• _Problem statement_: The reply should consist of the full listing, written out exactly.

==================================================

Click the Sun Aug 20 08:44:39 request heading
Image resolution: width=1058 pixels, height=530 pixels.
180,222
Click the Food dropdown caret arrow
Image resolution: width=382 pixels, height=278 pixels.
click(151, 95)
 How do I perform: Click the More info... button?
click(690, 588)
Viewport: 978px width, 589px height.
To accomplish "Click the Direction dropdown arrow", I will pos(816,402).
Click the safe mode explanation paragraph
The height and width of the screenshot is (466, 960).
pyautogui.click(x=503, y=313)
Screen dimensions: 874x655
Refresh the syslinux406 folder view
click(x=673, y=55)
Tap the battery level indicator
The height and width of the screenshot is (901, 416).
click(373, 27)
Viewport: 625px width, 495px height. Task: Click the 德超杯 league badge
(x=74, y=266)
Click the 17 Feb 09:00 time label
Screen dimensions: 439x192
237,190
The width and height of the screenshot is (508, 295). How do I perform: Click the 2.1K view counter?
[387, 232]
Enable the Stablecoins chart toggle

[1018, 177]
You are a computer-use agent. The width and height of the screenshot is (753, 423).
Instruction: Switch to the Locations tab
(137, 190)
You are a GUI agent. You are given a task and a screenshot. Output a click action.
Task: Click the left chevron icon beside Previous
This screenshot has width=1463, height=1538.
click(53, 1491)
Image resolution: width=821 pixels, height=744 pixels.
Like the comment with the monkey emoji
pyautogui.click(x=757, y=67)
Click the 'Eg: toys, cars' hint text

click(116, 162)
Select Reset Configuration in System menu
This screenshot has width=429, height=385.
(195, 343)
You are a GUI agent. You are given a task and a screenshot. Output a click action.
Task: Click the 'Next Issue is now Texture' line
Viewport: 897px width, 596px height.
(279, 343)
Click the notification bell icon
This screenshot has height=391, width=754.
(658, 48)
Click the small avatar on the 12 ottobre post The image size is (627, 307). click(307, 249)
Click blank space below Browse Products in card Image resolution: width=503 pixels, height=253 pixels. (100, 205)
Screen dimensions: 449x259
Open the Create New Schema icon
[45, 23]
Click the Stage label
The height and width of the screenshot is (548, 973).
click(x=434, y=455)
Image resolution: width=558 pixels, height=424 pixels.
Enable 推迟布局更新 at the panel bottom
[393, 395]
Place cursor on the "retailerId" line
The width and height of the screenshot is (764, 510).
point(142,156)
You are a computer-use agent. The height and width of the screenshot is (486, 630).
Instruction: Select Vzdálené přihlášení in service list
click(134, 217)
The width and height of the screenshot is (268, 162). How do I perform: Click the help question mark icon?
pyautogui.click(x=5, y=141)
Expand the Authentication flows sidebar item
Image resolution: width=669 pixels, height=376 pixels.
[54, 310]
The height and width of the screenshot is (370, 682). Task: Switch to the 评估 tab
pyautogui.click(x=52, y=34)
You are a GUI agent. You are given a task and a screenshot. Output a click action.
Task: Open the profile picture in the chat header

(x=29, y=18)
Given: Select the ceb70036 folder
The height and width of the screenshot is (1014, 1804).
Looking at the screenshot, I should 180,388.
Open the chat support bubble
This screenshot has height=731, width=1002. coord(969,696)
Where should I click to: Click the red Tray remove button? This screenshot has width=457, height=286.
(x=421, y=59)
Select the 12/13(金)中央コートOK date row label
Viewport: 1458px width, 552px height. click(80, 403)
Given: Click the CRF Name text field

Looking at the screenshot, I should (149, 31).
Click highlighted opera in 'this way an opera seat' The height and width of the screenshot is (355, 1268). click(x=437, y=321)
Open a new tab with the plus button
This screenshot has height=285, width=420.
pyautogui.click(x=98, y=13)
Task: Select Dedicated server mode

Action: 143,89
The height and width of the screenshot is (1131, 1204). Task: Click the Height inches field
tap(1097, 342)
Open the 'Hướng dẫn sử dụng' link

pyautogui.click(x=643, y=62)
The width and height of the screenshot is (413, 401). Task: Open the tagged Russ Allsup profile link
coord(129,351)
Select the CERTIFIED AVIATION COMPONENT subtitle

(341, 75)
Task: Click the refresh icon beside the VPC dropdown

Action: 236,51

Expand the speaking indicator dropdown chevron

==================================================

• _Your solution_:
Click the Sun Aug 20 08:44:39 request heading
Image resolution: width=1058 pixels, height=530 pixels.
180,222
Click the Food dropdown caret arrow
Image resolution: width=382 pixels, height=278 pixels.
click(151, 95)
 How do I perform: Click the More info... button?
click(690, 588)
Viewport: 978px width, 589px height.
To accomplish "Click the Direction dropdown arrow", I will pos(816,402).
Click the safe mode explanation paragraph
The height and width of the screenshot is (466, 960).
pyautogui.click(x=503, y=313)
Screen dimensions: 874x655
Refresh the syslinux406 folder view
click(x=673, y=55)
Tap the battery level indicator
The height and width of the screenshot is (901, 416).
click(373, 27)
Viewport: 625px width, 495px height. Task: Click the 德超杯 league badge
(x=74, y=266)
Click the 17 Feb 09:00 time label
Screen dimensions: 439x192
237,190
The width and height of the screenshot is (508, 295). How do I perform: Click the 2.1K view counter?
[387, 232]
Enable the Stablecoins chart toggle

[1018, 177]
You are a computer-use agent. The width and height of the screenshot is (753, 423).
Instruction: Switch to the Locations tab
(137, 190)
You are a GUI agent. You are given a task and a screenshot. Output a click action.
Task: Click the left chevron icon beside Previous
This screenshot has width=1463, height=1538.
click(53, 1491)
Image resolution: width=821 pixels, height=744 pixels.
Like the comment with the monkey emoji
pyautogui.click(x=757, y=67)
Click the 'Eg: toys, cars' hint text

click(116, 162)
Select Reset Configuration in System menu
This screenshot has width=429, height=385.
(195, 343)
You are a GUI agent. You are given a task and a screenshot. Output a click action.
Task: Click the 'Next Issue is now Texture' line
Viewport: 897px width, 596px height.
(279, 343)
Click the notification bell icon
This screenshot has height=391, width=754.
(658, 48)
Click the small avatar on the 12 ottobre post The image size is (627, 307). click(307, 249)
Click blank space below Browse Products in card Image resolution: width=503 pixels, height=253 pixels. (100, 205)
Screen dimensions: 449x259
Open the Create New Schema icon
[45, 23]
Click the Stage label
The height and width of the screenshot is (548, 973).
click(x=434, y=455)
Image resolution: width=558 pixels, height=424 pixels.
Enable 推迟布局更新 at the panel bottom
[393, 395]
Place cursor on the "retailerId" line
The width and height of the screenshot is (764, 510).
point(142,156)
You are a computer-use agent. The height and width of the screenshot is (486, 630).
Instruction: Select Vzdálené přihlášení in service list
click(134, 217)
The width and height of the screenshot is (268, 162). How do I perform: Click the help question mark icon?
pyautogui.click(x=5, y=141)
Expand the Authentication flows sidebar item
Image resolution: width=669 pixels, height=376 pixels.
[54, 310]
The height and width of the screenshot is (370, 682). Task: Switch to the 评估 tab
pyautogui.click(x=52, y=34)
You are a GUI agent. You are given a task and a screenshot. Output a click action.
Task: Open the profile picture in the chat header

(x=29, y=18)
Given: Select the ceb70036 folder
The height and width of the screenshot is (1014, 1804).
Looking at the screenshot, I should 180,388.
Open the chat support bubble
This screenshot has height=731, width=1002. coord(969,696)
Where should I click to: Click the red Tray remove button? This screenshot has width=457, height=286.
(x=421, y=59)
Select the 12/13(金)中央コートOK date row label
Viewport: 1458px width, 552px height. click(80, 403)
Given: Click the CRF Name text field

Looking at the screenshot, I should (149, 31).
Click highlighted opera in 'this way an opera seat' The height and width of the screenshot is (355, 1268). click(x=437, y=321)
Open a new tab with the plus button
This screenshot has height=285, width=420.
pyautogui.click(x=98, y=13)
Task: Select Dedicated server mode

Action: 143,89
The height and width of the screenshot is (1131, 1204). Task: Click the Height inches field
tap(1097, 342)
Open the 'Hướng dẫn sử dụng' link

pyautogui.click(x=643, y=62)
The width and height of the screenshot is (413, 401). Task: Open the tagged Russ Allsup profile link
coord(129,351)
Select the CERTIFIED AVIATION COMPONENT subtitle

(341, 75)
Task: Click the refresh icon beside the VPC dropdown

Action: 236,51

Expand the speaking indicator dropdown chevron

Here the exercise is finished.